Pieces of Chad,  Writing

Love is sometimes a game of tug-of-war.

Life has a funny way of throwing curve balls. What should have been a first anniversary is now a week since my relationship came to an end. Of course, this past week has been a roller coaster of emotions. I’d be lying if I said it wasn’t. Everything is still fresh and I’m trying my hardest to navigate through the process.

I don’t think it’s appropriate to go into details about why we broke up. That information is for us and who we chose as close confidants. Plus, it is one of those situations where I don’t actually hate my ex-partner as much as I’m disappointed with how everything unfolded. Perhaps if I did, it would make dealing with it easier. But then again, I’m not too sure that would be the case either. The truth of the matter was that there were more good times than bad.

There’s no denying we both love and care greatly for each other. But like any kind of relationship, it does take work, and it has to be a conscious decision to actively look at ways to overcome hurdles together. Sometimes, this means looking inward at what shapes our emotions and feelings and what we do with them when confronted with specific situations. Especially when one possesses aspects of an anxious-attachment and the other those of a avoidant-attachment.

Both can trigger each other’s worst fears, making it a game of tug-of-war. Hindsight has shown me that this can continue into the early breakup stage as well. The anxious attachment wants to try to calm and normalise things, while the avoidant wants space to feel calm and normal.

There were times during the relationship when our reactions to certain situations came from a place of fear due to our attachment styles., further triggering each other to go around in circles. We could have been more proactive and mindful of the other’s autonomy and needs rather than just our own, which could have led to navigating things in a more healthy and comfortable way for both of us.

Upon reflecting on the recent relationship breakdown, I’ve realised my part in how things unfolded. I recognise that aspects I could have handled better stemmed from fears tied to my attachment style. It’s crucial to acknowledge that while we may distance ourselves from a past relationship, the underlying fears that influenced our actions don’t simply vanish. Without addressing these fears, they linger beneath the surface, posing a risk of recurring patterns in future connections.
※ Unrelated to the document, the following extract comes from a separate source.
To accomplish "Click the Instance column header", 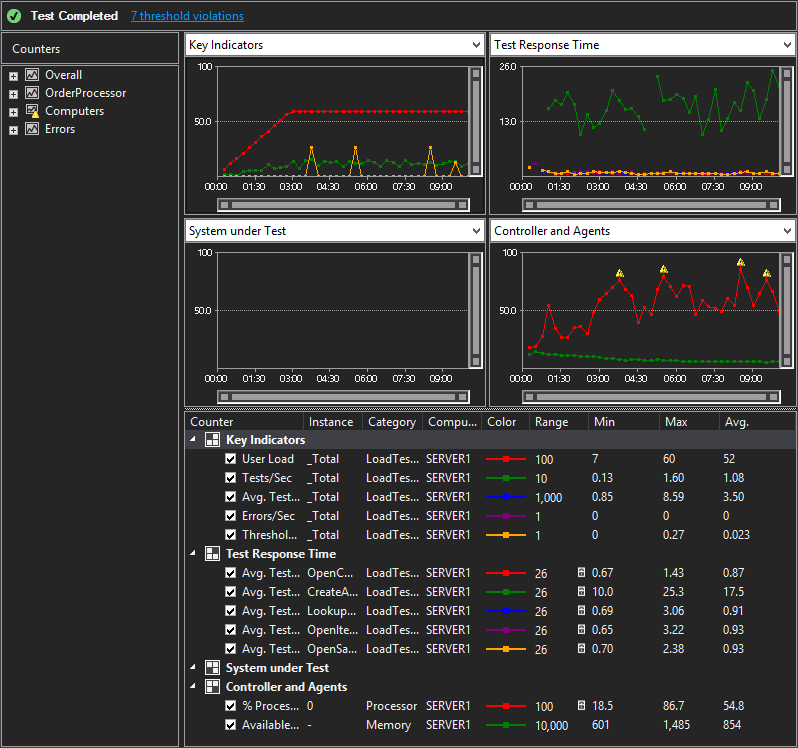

This is why relationships of any type take work. It’s two people with completely separate lives, emotions, needs, and feelings coming together to coexist in a space they have made a conscious decision to share with each other. Even at the moment, it’s clear we still care deeply for each other, but we’re both struggling with the dynamic of our connection changing after such an emotional event. We’re trying to navigate through the process while juggling certain behavioural patterns out of self-preservation. 

The solution doesn’t lie in avoiding similar connections in the future, as they aren’t inherently negative. Instead, it requires introspection and a commitment to confronting and reshaping these fears that arise in certain situations. By doing so, we can reduce the triggers of our current attachment styles, allowing them to evolve into more secure behaviour patterns.

Considering this, teamwork dynamics are vital for all successful connections. Effective communication and a willingness to understand each other’s emotions and feelings are essential components of fostering healthy relationships in whatever form they may take.

I am still determining what the future holds for both of us. Let’s be honest; it’s a shock to the system when you’ve grown accustomed to living a life together with someone and then go to living one without them in it. All those little habits and routines that you had grown used to have completely vanished. Space is needed to properly process what’s happened as well as the changes that come with it.

Whether we get back together or find a healthy way to remain friends, it is essential for both of us to remember that neither of us gets brownie points from the previous relationship. This new connection would a fresh start, with the lessons learned from our shared past.